On top of technological woes, the many different settings offering COVID-19 shots can compound reporting challenges, explained Phil Chan, medical director for the Rhode Island Department of Health. It’s easy to document doses at state-run vaccination clinics, he said, but vaccinations delivered at doctor’s offices or pharmacies can be harder to track.
“It’s a lot of moving parts,” he told The 74. “The devil’s really in the details.”
When those details are mishandled, inaccuracies in the data arise. In mid-September, the CDC adjusted their report of the share of people 12 and older in West Virginia who had received at least one dose of the coronavirus vaccine from 74 percent to 67 percent, after discovering that they had double-counted certain data streams for over three months.

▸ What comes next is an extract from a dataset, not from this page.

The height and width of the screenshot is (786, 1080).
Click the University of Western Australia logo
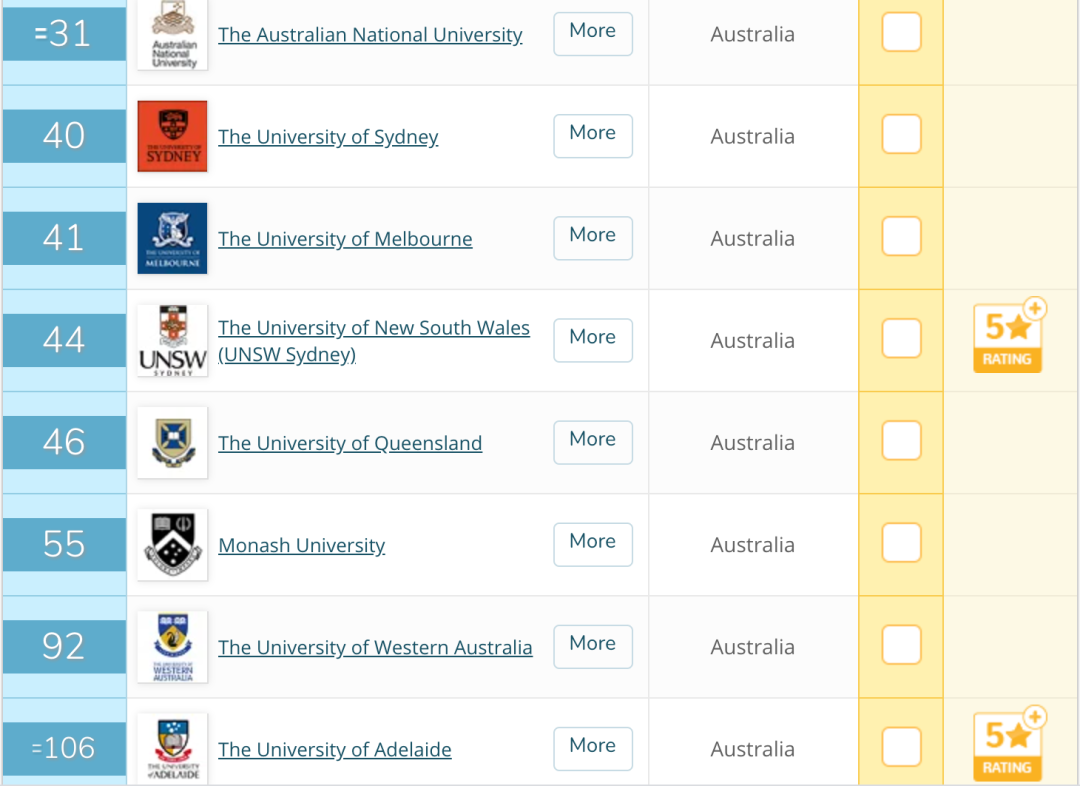tap(172, 646)
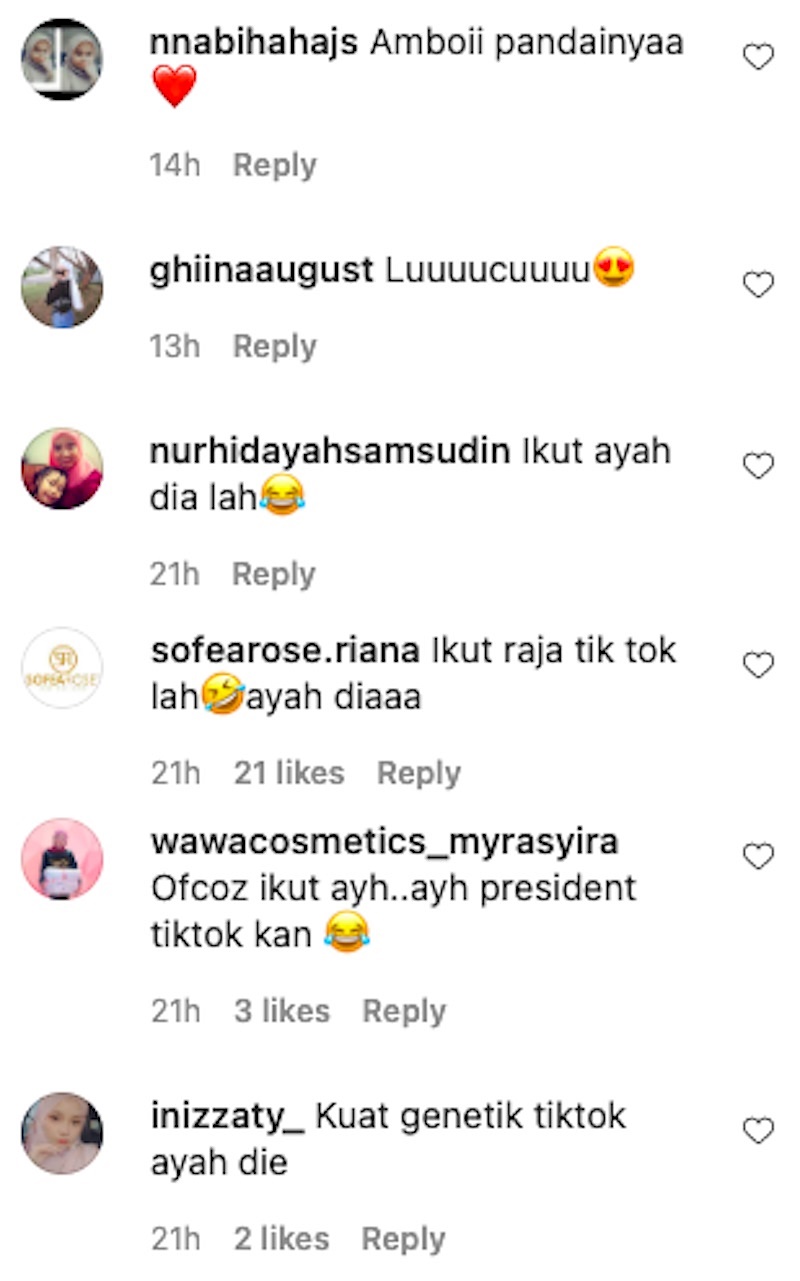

On the flip side, increased data transparency may well translate into increased accuracy. In Maine — the only U.S. state to publicly report student and staff COVID vaccination data for school districts, according to the University of Washington’s Center on Reinventing Public Education — youth vaccination data reported by the state for each of its 16 counties align closely with federal numbers.
“We need to be transparent, you need to show exactly what you do,” said Mokdad, the UW epidemiologist who spent two decades at the CDC.
He wishes his former employer would be more forthcoming about its raw numbers and any possible shortcomings in its data pipeline. In his own COVID research, Mokdad said, he relies on infection counts from the Johns Hopkins tracker, because he finds it more reliable than the federal numbers.
“There is a big problem at CDC right now,” said the epidemiologist. Mokdad himself was involved in a high-profile incident in 2004 where he co-authored a CDC paper that overestimated the number of annual deaths caused by obesity. The health expert said he left the centers in 2008 for unrelated reasons and on good terms with all his co-workers.
“I criticize CDC because I love CDC,” he said.